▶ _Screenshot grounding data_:
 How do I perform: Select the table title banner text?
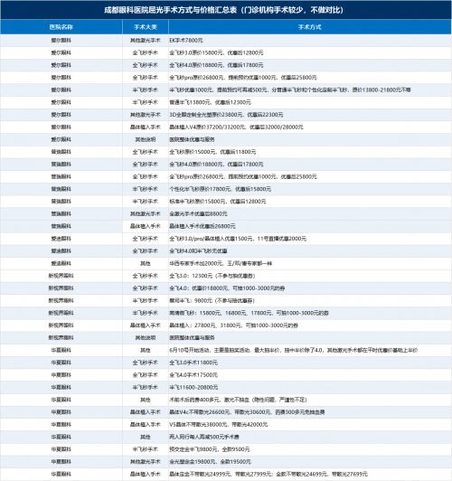[x=223, y=10]
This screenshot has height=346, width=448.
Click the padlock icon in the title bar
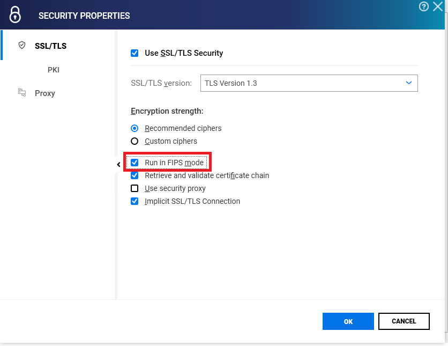(15, 14)
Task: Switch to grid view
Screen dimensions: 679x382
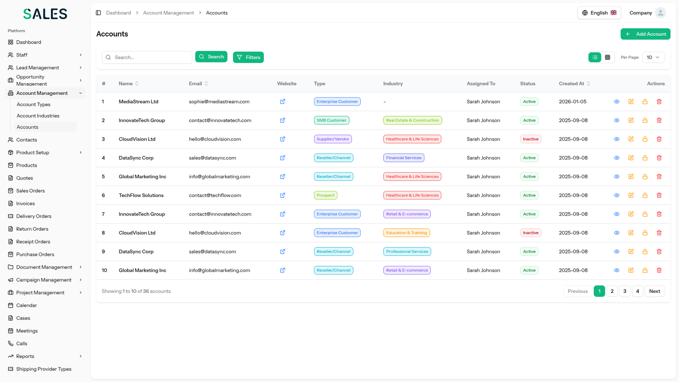Action: pos(607,57)
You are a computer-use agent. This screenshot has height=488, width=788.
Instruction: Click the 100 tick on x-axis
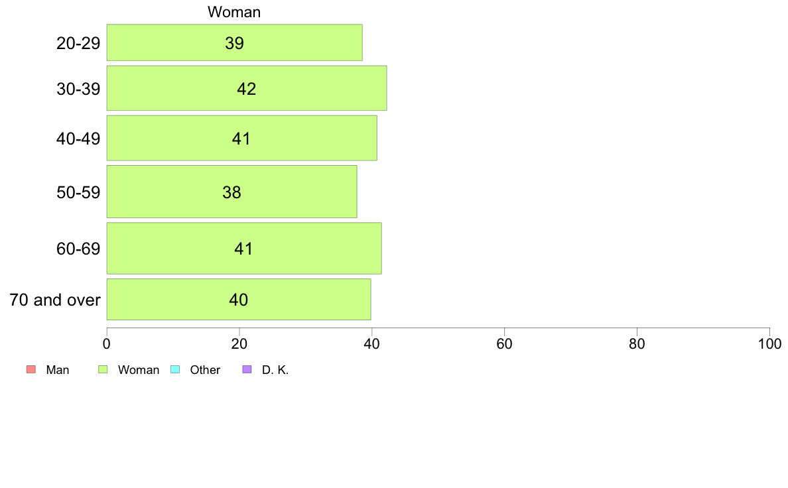[769, 343]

▶ _Aim of the task_:
Whenever a line above includes the string "This", copy it.

▶ _Response box_:
This screenshot has height=346, width=448.
You are a computer-use agent. This screenshot has height=488, width=788.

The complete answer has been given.